In the context of our exercise, the heat engine extracts 2100 J of energy from a hot reservoir and expels 1500 J into a cooler reservoir. The difference between the input and output heat energy is the mechanical work done, which is calculated using the first law of thermodynamics. Each cycle of this engine turns 600 J of energy into work. By constantly going through the cycle of drawing in heat, doing work, and expelling waste heat, the engine performs its function of turning thermal energy into useful work.

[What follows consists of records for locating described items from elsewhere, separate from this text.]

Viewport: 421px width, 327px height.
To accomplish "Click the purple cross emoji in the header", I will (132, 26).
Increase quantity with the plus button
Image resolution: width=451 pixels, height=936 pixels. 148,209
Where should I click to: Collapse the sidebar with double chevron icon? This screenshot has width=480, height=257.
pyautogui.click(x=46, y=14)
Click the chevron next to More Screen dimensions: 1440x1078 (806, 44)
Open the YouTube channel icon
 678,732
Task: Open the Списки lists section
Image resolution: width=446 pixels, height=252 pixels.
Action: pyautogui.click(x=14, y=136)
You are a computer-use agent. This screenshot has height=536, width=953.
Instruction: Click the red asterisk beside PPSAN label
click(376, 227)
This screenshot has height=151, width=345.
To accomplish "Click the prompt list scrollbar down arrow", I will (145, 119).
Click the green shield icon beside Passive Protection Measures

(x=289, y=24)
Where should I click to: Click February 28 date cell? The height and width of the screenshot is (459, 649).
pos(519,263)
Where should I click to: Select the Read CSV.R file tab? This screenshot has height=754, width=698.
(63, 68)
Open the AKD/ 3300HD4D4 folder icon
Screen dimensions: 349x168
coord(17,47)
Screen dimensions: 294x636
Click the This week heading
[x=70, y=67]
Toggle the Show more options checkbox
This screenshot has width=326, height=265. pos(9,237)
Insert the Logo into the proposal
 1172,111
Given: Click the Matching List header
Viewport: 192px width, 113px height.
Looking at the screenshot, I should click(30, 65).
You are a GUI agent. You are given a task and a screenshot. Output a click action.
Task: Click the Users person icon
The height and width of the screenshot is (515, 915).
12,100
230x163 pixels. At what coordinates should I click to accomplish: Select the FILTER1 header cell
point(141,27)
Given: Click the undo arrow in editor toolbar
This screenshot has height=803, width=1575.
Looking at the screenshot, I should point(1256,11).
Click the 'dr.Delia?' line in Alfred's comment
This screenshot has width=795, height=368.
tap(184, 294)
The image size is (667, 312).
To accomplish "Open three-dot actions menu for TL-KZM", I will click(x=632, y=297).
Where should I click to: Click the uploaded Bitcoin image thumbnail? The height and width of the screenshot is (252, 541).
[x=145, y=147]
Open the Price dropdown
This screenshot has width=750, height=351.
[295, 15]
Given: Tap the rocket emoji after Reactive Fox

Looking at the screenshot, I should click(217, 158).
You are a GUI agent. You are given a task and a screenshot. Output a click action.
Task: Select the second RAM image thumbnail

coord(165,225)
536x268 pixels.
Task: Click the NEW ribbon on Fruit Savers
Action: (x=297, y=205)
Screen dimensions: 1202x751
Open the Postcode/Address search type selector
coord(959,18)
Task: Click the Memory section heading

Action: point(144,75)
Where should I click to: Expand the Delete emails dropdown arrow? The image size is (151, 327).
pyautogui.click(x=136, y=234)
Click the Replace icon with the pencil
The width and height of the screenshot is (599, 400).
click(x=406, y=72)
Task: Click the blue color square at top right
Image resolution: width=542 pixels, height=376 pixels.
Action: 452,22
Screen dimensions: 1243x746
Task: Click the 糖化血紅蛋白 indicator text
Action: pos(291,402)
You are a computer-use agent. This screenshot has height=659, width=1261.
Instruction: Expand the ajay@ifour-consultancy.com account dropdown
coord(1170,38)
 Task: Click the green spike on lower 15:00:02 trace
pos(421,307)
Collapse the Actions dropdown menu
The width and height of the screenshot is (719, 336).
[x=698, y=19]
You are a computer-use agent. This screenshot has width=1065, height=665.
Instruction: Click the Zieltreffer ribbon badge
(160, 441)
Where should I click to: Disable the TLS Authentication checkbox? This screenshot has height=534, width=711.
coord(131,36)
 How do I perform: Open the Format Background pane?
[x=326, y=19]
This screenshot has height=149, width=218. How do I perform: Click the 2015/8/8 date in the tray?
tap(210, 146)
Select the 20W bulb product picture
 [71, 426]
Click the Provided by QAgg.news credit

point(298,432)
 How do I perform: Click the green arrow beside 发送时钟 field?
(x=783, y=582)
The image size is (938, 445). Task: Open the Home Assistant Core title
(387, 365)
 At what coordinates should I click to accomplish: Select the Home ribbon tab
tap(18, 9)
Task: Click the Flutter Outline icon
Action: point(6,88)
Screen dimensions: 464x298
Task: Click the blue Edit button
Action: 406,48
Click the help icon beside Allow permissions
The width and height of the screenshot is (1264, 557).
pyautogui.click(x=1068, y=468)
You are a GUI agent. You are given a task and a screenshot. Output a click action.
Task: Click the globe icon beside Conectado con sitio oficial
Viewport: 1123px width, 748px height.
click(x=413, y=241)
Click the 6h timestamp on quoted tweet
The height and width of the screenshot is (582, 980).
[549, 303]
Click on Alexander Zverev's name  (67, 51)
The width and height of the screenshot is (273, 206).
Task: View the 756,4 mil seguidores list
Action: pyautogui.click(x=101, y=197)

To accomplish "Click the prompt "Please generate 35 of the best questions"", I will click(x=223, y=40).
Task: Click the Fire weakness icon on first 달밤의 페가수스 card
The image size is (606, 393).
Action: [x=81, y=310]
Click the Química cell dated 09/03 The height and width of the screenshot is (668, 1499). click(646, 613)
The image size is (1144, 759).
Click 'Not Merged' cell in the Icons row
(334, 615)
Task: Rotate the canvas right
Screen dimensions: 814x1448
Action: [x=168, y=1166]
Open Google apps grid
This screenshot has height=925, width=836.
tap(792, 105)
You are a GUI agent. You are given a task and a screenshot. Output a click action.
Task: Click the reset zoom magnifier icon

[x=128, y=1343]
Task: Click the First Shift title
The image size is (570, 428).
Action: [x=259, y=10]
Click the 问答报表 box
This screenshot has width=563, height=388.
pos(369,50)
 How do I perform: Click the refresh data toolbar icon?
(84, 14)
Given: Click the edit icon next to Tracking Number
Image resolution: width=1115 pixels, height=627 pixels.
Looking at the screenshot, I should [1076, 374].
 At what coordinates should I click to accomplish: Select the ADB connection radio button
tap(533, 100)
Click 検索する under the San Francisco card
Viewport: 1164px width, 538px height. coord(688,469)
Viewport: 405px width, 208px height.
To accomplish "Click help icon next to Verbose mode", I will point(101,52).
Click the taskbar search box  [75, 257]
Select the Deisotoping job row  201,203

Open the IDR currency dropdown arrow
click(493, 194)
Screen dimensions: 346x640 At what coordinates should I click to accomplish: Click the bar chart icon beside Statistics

• Extracts heat energy from a reservoir.
• Performs work by converting some extracted energy.
• Expels unused energy into a cooler reservoir.

Efficiency Calculation

Efficiency in the context of a heat engine is a measure of how well the engine converts heat energy into mechanical work. It is the ratio of the useful work output to the heat input from the hot reservoir, usually expressed as a percentage. In many real-world applications, having a higher efficiency means less waste and better performance.

The efficiency can be calculated with the formula:\[\text{Efficiency} = \frac{W}{Q_h}\]where:

• \(W\) is the work done, which is the energy used to accomplish a task during each cycle. In this example, \(W = 600 \, \text{J}\).
• \(Q_h\) is the heat extracted from the hot reservoir, which is \(2100 \, \text{J}\) in this scenario.

Using our specific example, the efficiency calculation looks like:\[\text{Efficiency} = \frac{600 \, \text{J}}{2100 \, \text{J}} = \frac{2}{7}\]When this fraction is converted to a percentage, it equals approximately 28.57%. This value tells us that the engine turns only about 28.57% of the heat it extracts into useful work. Even though the number might not seem exceedingly high, it's important to remember that a significant portion of energy in practical engines goes to waste due to inefficiencies in the system.

First Law of Thermodynamics

The first law of thermodynamics, also known as the law of energy conservation, is central to understanding heat engines. It tells us that the total energy in a closed system is constant. Energy can neither be created nor destroyed, only transferred or converted from one form to another.

For a heat engine, this principle is key in balancing the energy equation. As the engine performs its cycle, the energy input from the hot reservoir \(Q_h\), minus the waste heat expelled \(Q_c\), gives the mechanical work \(W\) done. Mathematically, this is stated as:\[W = Q_h - Q_c\]From our exercise:

• Heat extracted from the hot reservoir, \(Q_h = 2100 \, \text{J}\)
• Heat expelled to the cold reservoir, \(Q_c = 1500 \, \text{J}\)
• Therefore, the work done, \(W = 2100 \, \text{J} - 1500 \, \text{J} = 600 \, \text{J}\)

This calculation shows how the first law of thermodynamics keeps track of energy transitions, ensuring that all incoming energy is accounted for either as work performed or as heat expelled.